Purpose: P-glycoprotein (P-gp) is involved in the transport of many drugs at different barriers with consequence in terms of drug distribution and elimination. The expression and activity of P-gp can be modulated by different factors and pathologies. The present article reviews the knowledge regarding the effect of pro-inflammatory cytokines (TNFalpha, IL-1beta, IL-6, IL-2, IFNgamma) on the expression and the functionality of P-gp at three major sites of drug absorption and disposition: the liver, the blood-brain barrier, and the intestine.
Methods: The various methods used to study the effect of pro-inflammatory cytokines include in vivo models (i.e. animals infected with Staphylococcus sp, animals injected with bacterial lipopolysaccharide or directly with cytokines, ...) and in vitro models (i.e. primary rat hepatocytes, human brain endothelial cells, ...).
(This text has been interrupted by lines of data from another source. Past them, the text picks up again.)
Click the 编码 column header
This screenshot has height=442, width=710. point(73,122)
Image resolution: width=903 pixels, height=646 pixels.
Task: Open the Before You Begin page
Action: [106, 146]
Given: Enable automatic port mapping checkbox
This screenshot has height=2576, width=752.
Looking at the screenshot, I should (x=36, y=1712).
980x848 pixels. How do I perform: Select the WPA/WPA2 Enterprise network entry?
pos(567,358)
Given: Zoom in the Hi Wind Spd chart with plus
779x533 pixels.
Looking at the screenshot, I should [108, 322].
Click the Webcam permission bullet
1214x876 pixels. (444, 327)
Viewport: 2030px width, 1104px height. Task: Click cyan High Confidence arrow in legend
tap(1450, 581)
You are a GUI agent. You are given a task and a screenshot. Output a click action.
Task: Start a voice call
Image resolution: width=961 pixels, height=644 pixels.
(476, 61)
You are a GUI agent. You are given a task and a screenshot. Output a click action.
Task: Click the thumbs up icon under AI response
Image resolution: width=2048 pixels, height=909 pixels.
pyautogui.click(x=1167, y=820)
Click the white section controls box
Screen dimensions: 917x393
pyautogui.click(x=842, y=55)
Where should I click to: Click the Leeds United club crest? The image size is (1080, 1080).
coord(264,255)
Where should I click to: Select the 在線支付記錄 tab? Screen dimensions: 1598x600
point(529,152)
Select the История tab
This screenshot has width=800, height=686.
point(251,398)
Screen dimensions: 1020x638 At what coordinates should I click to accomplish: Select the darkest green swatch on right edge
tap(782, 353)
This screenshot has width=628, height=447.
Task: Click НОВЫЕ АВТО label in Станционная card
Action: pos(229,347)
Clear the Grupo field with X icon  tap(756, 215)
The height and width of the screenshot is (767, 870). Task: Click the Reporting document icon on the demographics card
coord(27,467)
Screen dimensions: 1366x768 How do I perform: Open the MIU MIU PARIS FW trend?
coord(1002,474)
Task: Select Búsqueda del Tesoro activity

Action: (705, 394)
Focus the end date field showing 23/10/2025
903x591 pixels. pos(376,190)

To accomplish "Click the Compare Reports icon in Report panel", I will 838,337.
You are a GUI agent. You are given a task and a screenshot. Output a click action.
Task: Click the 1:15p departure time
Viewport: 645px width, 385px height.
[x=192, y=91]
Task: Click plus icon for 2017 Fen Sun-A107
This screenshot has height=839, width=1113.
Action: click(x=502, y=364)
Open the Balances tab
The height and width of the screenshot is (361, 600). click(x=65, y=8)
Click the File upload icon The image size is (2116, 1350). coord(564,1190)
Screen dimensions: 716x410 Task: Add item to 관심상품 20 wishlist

Results: The data on P-gp expression and/or function may differ according to the compound used to induce inflammation. However, there is a general trend towards a decrease in both the expression of P-gp (mRNA and protein) and its functionality. Transcription factors and nuclear receptors are probably involved in this regulation.
Conclusion: Cytokines may interfere with P-gp. Hence, in pathological conditions (inflammation, infection, ...), the expression and functionality of P-glycoprotein may be modulated with consequences for drug disposition and, consequently treatment efficacy.